### Task brief
Whenever the word "computer" appears in a line of the data below, copy that line.

Stored data entries:
--------------------------------------------------
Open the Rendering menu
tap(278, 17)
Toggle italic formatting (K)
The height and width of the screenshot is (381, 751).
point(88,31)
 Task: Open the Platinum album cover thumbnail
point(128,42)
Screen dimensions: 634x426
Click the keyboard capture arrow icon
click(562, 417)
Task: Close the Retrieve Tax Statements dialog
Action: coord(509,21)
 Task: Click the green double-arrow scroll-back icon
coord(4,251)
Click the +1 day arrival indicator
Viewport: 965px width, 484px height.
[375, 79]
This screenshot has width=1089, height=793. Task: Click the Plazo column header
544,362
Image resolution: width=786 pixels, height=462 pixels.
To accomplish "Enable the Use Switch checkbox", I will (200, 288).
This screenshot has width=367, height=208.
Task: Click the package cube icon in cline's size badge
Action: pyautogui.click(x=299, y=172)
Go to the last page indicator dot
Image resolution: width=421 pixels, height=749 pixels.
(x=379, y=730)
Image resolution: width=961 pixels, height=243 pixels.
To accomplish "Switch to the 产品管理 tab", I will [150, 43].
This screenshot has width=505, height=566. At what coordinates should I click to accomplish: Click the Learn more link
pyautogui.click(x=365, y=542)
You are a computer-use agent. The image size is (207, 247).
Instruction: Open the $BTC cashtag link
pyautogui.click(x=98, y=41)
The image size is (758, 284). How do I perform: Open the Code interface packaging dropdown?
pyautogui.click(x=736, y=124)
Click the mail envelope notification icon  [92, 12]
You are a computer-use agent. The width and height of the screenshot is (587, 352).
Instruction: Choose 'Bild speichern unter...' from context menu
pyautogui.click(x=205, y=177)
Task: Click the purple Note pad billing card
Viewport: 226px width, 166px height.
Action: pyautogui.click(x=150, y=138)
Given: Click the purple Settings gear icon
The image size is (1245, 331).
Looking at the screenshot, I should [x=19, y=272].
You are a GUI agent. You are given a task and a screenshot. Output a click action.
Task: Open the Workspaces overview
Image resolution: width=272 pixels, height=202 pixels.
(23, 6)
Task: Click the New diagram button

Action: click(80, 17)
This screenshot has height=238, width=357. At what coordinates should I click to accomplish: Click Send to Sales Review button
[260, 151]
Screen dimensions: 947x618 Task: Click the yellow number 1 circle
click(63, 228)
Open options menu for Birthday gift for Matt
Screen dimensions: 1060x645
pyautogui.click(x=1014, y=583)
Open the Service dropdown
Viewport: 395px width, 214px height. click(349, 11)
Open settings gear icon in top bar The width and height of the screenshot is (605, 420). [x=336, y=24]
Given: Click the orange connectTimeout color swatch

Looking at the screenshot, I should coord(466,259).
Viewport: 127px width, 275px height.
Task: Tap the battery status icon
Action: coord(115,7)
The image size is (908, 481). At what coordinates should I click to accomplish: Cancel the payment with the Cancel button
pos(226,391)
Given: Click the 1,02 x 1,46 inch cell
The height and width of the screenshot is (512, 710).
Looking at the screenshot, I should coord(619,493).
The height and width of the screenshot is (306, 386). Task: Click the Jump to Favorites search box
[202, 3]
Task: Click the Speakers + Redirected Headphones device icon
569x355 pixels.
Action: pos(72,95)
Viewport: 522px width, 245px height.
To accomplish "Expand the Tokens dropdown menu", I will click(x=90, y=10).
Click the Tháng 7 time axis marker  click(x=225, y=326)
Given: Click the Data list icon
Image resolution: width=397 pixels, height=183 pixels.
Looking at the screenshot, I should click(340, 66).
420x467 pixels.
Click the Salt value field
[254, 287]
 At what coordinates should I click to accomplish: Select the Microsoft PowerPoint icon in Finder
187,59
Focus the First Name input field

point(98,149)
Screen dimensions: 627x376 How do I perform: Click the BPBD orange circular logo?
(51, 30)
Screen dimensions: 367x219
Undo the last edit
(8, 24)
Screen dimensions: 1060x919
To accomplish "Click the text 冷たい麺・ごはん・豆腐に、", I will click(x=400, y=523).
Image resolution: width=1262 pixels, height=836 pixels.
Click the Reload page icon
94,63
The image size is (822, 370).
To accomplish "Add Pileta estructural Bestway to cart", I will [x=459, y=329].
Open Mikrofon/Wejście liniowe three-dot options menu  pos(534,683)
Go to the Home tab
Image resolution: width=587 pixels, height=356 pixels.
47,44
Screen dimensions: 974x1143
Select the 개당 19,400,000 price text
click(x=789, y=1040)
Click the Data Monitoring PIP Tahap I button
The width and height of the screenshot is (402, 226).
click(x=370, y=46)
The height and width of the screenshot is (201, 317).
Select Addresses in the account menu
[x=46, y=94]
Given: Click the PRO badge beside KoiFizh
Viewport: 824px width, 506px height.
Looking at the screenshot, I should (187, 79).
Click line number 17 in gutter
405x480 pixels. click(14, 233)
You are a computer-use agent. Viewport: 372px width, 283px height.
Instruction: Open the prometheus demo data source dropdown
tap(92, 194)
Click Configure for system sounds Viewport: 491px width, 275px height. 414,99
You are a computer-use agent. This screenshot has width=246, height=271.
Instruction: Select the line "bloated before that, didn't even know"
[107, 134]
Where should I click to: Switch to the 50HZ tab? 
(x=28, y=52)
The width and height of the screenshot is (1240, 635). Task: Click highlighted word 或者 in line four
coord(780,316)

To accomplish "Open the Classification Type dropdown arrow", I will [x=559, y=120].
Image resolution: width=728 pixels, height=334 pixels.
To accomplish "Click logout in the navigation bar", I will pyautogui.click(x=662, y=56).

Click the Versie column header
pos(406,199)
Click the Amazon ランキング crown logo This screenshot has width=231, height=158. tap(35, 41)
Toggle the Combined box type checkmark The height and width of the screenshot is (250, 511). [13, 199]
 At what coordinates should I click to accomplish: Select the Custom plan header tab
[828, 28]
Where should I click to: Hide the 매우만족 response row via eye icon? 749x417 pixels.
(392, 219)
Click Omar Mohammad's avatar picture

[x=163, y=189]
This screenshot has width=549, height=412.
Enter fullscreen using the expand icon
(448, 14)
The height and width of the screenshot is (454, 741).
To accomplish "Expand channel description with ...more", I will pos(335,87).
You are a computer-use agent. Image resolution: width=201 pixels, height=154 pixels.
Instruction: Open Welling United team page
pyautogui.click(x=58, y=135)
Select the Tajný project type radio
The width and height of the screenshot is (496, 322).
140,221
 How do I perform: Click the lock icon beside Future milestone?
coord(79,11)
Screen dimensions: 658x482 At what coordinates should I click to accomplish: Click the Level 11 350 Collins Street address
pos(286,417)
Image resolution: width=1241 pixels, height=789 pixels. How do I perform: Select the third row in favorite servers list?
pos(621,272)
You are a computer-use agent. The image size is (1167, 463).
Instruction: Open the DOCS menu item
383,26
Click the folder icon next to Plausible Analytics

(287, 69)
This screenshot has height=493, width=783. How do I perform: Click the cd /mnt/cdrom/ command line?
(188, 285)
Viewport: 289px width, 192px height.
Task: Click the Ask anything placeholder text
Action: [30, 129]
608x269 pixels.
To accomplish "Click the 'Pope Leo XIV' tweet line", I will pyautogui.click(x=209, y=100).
--------------------------------------------------
### Response for this exercise
You are a computer-use agent. The image size is (207, 247).
You are a computer-use agent. The width and height of the screenshot is (587, 352).
You are a computer-use agent. Viewport: 372px width, 283px height.
You are a computer-use agent. This screenshot has width=246, height=271.
You are a computer-use agent. Image resolution: width=201 pixels, height=154 pixels.
You are a computer-use agent. The image size is (1167, 463).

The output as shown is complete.